**Work to be completed:**
Copy out the items from the line containing "Task: Uncheck the Sat day checkbox" through the end of the items, swapping "Configuration History" for "Configuration Log" and keeping everything else the same. Omit the pictures.

═══ The records

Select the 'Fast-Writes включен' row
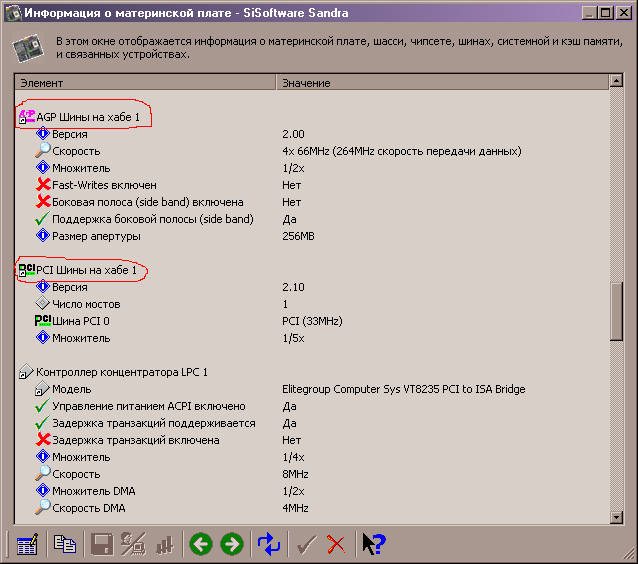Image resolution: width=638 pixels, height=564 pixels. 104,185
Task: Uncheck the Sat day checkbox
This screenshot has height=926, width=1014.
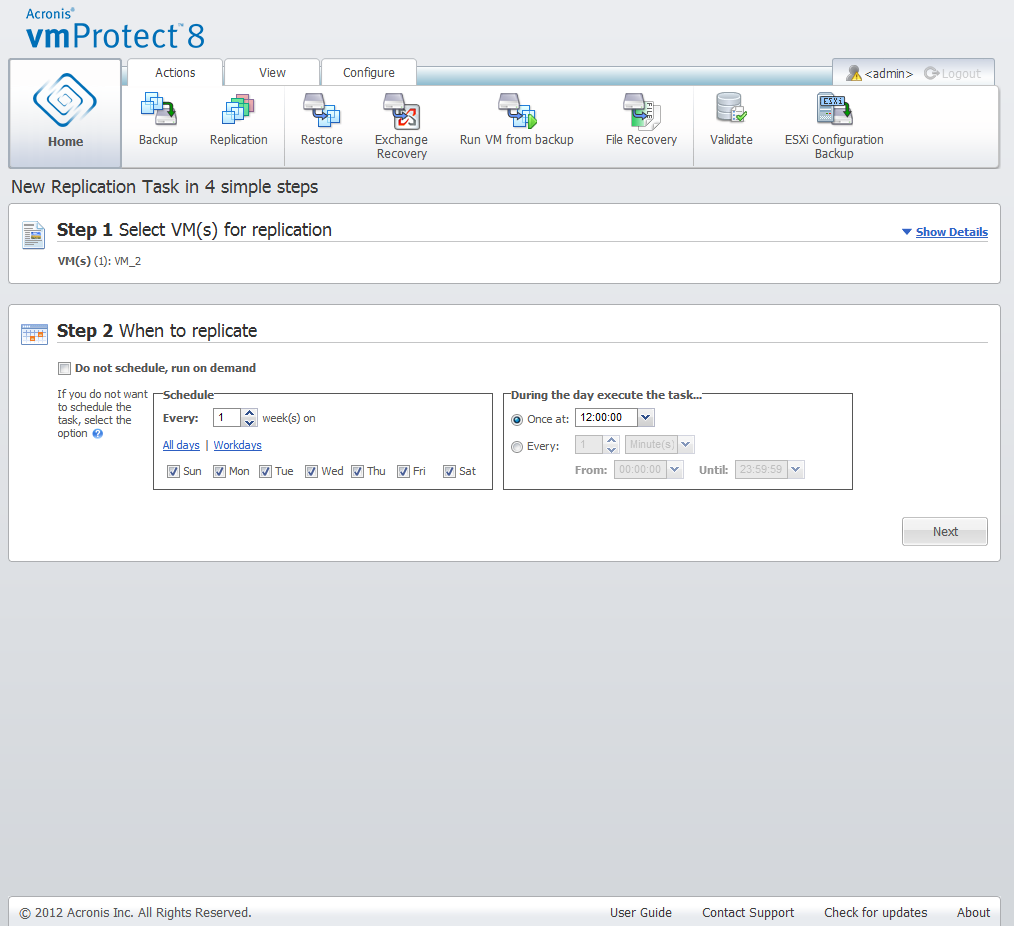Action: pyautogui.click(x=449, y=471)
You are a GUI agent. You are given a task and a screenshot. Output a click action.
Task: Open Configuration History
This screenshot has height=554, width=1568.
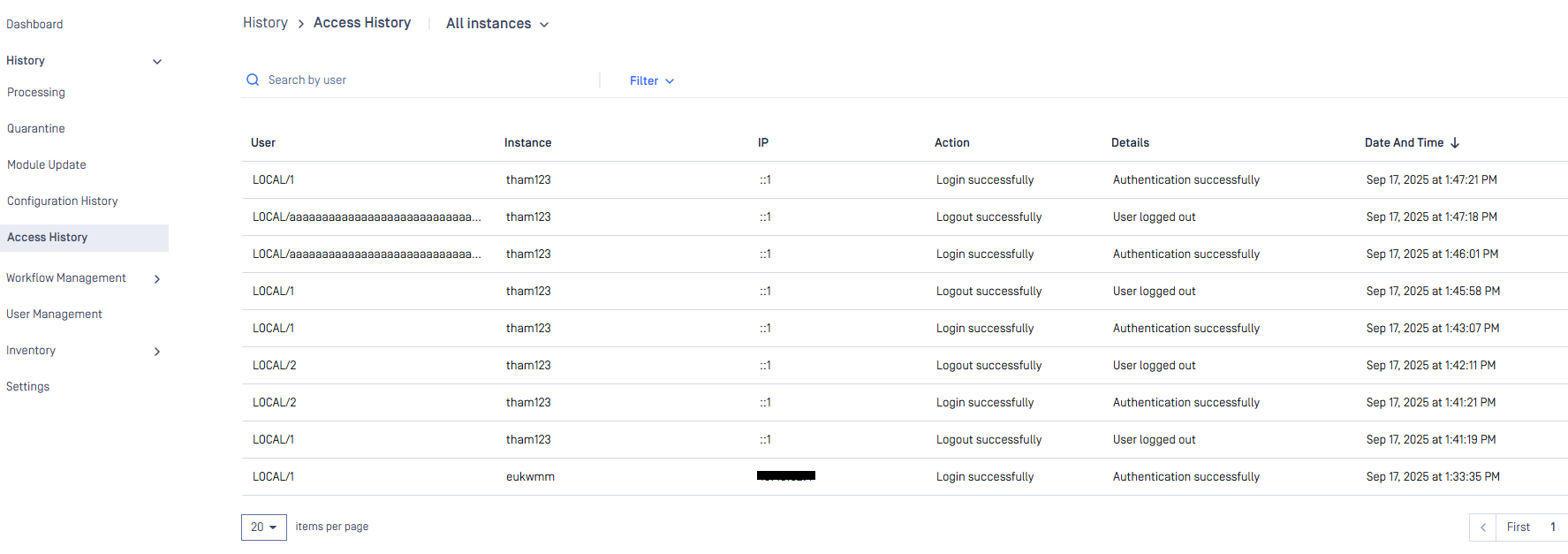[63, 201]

══════

**Correct result:**
Task: Uncheck the Sat day checkbox
This screenshot has height=926, width=1014.
Action: pyautogui.click(x=449, y=471)
You are a GUI agent. You are given a task and a screenshot. Output a click action.
Task: Open Configuration Log
This screenshot has height=554, width=1568.
[63, 201]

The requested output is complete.